La municipalité de Grenoble s’est lancée dans l’art de rue à grande échelle. Elle a été à l’initiative d’une centaine de tags dispersés pour la plupart dans un même quartier de la ville.

Un plan numéroté à la main, nous avons déambulé dans ses rues. Pour ma part, j’étais séduite par la vitalité de leurs auteurs, mais aussi rebutée par la pauvreté d’imagination et par le conformisme de beaucoup d’entre eux. Ils recouvraient des murs décrépis, des rideaux roulants de magasins en mauvais état, des passages sombres délabrés. On avait peut-être choisi un quartier tagué de longue date, certains semblaient  un peu effacés. D’autres éclataient de couleurs vives. Le soleil et l’ombre imprimaient sur les murs une histoire qui s’ajoutait et souvent se superposait au propos du tagueur, signant par la volonté municipale sans que ce soit vraiment désobligeant un art de pauvres pour pauvres.

On y découvrait parfois au coin d’une petite rue une idée saugrenue et poétique, mais je ne suis pas très sûre que j’aurai aimé habiter un quartier à ce point chamarré, trop habituée aux subtilités des maisons paysannes de Tougin, comme au raffinement de l’architecture XVIIIIème du centre de Paris. Bien que toute violence en ait été manifestement bannie, je me suis demandé si ce n’était pas un peu jouer avec le feu. La ville de Grenoble est connue pour sa violence et ses réseaux criminels. Je me demande s’il n’aurait pas mieux valu un peu plus de nuances. Mais bien obligée d’y reconnaître une possibilité d’expression non négligeable.

La municipalité s’est probablement posé la même question, car elle a fait appel à des célébrités mondiales du street art pour proposer leurs books à des copropriétés. De grands pans d’immeubles plus récents ont ainsi été recouverts de fresques monumentales aux frais conjoints de leurs copropriétaires et de la ville, fresques qu’on découvre également sur le trajet du tramway. Les artiste à peu près libres de faire ce qu’ils voulaient ont été très correctement payés.

C’est ainsi qu’on peut voir au coin d’une rue de gigantesques oiseaux, des baleines grandeur nature dans les plis du drapeau américain.
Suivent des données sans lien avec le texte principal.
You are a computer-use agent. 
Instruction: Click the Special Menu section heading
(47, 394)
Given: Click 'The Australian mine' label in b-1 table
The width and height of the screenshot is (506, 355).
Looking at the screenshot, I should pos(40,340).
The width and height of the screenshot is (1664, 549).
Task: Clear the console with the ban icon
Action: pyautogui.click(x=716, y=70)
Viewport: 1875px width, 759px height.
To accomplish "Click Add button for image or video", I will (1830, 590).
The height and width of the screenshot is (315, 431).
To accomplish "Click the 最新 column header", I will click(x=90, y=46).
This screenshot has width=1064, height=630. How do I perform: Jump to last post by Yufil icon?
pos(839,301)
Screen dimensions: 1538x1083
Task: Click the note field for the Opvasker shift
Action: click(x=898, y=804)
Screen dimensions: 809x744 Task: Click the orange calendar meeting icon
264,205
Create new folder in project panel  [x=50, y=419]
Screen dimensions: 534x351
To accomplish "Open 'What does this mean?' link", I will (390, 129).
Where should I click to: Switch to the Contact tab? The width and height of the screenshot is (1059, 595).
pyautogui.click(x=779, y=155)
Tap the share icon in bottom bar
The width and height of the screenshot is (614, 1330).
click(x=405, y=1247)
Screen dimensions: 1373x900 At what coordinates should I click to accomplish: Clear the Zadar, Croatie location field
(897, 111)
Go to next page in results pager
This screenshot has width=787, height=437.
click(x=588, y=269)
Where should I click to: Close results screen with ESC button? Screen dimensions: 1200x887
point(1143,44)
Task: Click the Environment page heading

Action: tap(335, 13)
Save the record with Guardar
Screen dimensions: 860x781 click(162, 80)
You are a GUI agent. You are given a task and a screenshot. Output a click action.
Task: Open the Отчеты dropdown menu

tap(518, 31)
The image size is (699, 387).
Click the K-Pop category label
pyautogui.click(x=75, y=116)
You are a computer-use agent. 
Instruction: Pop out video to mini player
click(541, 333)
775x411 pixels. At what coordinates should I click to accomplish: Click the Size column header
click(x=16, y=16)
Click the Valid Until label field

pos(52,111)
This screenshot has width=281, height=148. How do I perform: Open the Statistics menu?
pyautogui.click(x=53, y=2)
Trois grandes mains au coin d’une école forment dans la langue des signes les mots : ensemble, liberté et paix,  .

Mon impression demeure partagée entre de l’admiration pour cette initiative, une réticence peut-être due à mon âge et la crainte de voir récupérée et affadie une expression populaire par nature étrangère aux institutions.